Mar (Segunda Variación)
Desde la ventana abierta divisa la cosa, tumbada en la arena, cubierta de algas, revolcada por la fuerza de la ola. La cosa respira suavemente, y en cada inhalación, se escucha un silbido que se mezcla con el viento y con el gorjeo de las gaviotas y con los gritos de los vendedores de helado. La cosa escucha el alarido y cree que es un estertor. Pero no, es solamente un hombre más, uno de esos que caminan la arena, que carecen de aletas y que alargan una “o” para llamar la atención de los niños, de los padres, de los abuelos que también , parece, se dejan llevar a la costa.

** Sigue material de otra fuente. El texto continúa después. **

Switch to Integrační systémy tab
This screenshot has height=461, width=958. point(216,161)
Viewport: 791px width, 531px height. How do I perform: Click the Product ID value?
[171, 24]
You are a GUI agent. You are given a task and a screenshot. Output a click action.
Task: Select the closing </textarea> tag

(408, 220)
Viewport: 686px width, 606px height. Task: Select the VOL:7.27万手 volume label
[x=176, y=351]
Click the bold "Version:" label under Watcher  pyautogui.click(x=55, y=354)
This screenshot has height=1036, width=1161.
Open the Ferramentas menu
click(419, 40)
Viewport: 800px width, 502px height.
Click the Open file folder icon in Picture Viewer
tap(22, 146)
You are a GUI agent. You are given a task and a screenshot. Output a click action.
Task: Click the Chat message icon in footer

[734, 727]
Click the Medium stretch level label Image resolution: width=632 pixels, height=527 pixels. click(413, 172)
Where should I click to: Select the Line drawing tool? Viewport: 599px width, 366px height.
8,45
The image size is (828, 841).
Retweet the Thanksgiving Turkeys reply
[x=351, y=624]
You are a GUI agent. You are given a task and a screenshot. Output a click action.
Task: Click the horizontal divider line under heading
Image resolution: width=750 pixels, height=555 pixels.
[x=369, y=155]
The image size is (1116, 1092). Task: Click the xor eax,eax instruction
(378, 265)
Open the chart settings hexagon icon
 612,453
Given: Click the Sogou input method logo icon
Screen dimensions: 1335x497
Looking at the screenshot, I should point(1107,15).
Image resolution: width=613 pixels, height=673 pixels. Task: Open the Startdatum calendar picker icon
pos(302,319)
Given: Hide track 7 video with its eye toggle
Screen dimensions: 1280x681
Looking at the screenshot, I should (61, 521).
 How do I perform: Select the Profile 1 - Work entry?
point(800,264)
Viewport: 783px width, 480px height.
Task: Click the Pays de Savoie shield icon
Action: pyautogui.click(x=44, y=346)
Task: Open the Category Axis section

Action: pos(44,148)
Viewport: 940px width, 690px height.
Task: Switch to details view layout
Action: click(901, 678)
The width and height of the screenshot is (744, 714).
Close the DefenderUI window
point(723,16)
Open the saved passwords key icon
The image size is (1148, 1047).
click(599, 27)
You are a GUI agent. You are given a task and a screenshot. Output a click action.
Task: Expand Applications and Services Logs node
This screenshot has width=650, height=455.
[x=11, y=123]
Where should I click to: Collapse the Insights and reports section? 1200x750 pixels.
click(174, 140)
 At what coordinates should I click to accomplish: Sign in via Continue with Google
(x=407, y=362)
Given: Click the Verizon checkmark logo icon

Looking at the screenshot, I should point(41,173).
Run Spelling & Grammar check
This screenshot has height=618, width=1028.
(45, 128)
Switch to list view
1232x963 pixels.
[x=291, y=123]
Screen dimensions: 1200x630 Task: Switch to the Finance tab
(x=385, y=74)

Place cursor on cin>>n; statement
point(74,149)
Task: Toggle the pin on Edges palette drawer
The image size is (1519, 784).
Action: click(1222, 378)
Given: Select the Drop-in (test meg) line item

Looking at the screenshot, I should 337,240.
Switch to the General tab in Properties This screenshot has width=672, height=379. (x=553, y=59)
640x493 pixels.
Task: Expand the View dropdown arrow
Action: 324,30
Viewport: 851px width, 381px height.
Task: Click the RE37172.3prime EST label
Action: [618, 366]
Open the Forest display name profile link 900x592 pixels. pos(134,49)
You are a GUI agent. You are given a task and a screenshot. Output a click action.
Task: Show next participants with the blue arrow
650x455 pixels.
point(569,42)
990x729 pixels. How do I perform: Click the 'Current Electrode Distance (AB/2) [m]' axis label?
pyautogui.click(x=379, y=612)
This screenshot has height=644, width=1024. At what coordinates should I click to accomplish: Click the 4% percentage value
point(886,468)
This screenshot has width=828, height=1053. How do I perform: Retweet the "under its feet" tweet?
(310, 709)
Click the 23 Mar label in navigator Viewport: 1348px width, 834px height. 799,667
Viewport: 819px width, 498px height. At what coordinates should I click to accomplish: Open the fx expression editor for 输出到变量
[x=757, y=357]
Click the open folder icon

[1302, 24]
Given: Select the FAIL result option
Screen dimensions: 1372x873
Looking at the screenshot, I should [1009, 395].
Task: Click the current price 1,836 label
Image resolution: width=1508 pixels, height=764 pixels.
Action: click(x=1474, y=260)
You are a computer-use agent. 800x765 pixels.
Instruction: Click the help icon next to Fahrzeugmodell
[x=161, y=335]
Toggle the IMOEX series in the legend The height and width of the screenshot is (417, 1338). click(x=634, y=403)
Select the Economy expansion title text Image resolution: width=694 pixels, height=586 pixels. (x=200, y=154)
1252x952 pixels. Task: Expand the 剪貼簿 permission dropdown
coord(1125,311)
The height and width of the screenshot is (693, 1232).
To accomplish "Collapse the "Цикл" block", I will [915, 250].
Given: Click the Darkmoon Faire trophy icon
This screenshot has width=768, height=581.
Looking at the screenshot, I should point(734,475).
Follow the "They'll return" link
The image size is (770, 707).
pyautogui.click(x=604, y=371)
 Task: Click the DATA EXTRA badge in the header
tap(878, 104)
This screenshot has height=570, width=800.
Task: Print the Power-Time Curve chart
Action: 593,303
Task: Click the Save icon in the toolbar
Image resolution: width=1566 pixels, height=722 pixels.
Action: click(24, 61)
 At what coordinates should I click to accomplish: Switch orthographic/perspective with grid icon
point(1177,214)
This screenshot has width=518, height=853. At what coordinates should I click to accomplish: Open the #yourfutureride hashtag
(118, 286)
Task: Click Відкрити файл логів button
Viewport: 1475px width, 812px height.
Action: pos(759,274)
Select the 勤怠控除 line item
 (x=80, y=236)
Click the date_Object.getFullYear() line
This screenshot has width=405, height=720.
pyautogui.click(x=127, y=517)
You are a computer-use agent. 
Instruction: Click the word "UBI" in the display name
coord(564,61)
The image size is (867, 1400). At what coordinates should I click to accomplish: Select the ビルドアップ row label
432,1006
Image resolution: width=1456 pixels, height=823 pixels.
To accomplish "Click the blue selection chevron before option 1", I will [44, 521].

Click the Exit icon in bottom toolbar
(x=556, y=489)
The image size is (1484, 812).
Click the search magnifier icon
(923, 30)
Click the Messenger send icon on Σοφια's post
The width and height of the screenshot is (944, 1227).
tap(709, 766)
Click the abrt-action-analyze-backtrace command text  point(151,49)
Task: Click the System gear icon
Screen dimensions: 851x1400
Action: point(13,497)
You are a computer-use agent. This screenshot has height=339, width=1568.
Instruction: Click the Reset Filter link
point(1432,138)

La cosa solo inhala y exhala. Su piel desigual –rugosa en el lomo, sedosa en los costados- ahora está enfundada en ramitas verdes y aceitosas –la cosa sabe, sabe que a aquello que reposa sobre su lomo los que caminan con los pies sobre la arena, lo llaman “algas”. No le importa, en realidad. Solo percibe el contacto de esas hojas endebles y húmedas sobre su lomo. Se pueden llamar algas, se pueden llamar hulgas, olgos, gaslas, asalg, o como sea. A ella, a la cosa, no le interesa. De pronto, las inhalaciones comienzan a doler. Claro que la cosa conoce que existe esa palabra. Cuántas veces, desde el mar, ha asomado la cabeza para constatar el dolor de los que caminan con los pies en la arena. El dolor. Para algunos, en el pecho, para otros, en la cabeza, para otros, en la mirada. La cosa, entonces, percibe que las inhalaciones ya son, puramente, un silbido ahogado y que ese ahogo le perfora la boca, la lengua, la mandíbula. El silbido ya no alcanza para el mínimo de aire necesario. Ya no alcanza el aire para despertar dolor, pena, conciencia. La isla oscurece, el faro se enciende para iluminar la ruta de un velero que un hombre sueña. (Ese hombre, con certeza, construirá su velero pero mientras espera el inicio, olvida el mar, el recambio de las olas, los caprichos de las mareas. Más que nada, olvida el tiempo).
En el hotel, alguien cierra la ventana. El hombre que miraba la cosa, deja de mirarla. Y por un momento incluso deja de imaginar el velero que un día navegará. Una mano lo desnuda, de a poco. Lo lleva a la profundidad de las sábanas, lo besa, lo revuelve, lo desarma. La ventana se cierra. La cosa sabe que en ese ir y venir de las manos sobre la piel de esos dos, se inicia su propia muerte. La felicidad, allí adentro, el cese de todo, aquí afuera. En el cuerpo verdoso, esmeralda, casi turquesa de la cosa, en ese cuerpo suave, endeble y transparente por momentos todo empieza a dejar de latir, y la arena vuelve, enrollada en la espuma, se retira y vuelve, una y otra vez.
A la mañana siguiente, ni rastros, ni una sola huella de la cosa. Los esposos se despiertan y abren la ventana. Los niños arrasan la costa con pelotas y cañas de pescar. Los esposos sueñan juntos el surcar del velero sobre el mar. La cosa, mientras tanto, ya va llegando al fondo del océano, a una zona que se parece mucho a un lapislázuli visto de cerca, un día de pleno sol. La zona le pertenece, siempre le ha pertenecido. La acompañan hipocampos y medusas violetas, verdes, transparentes.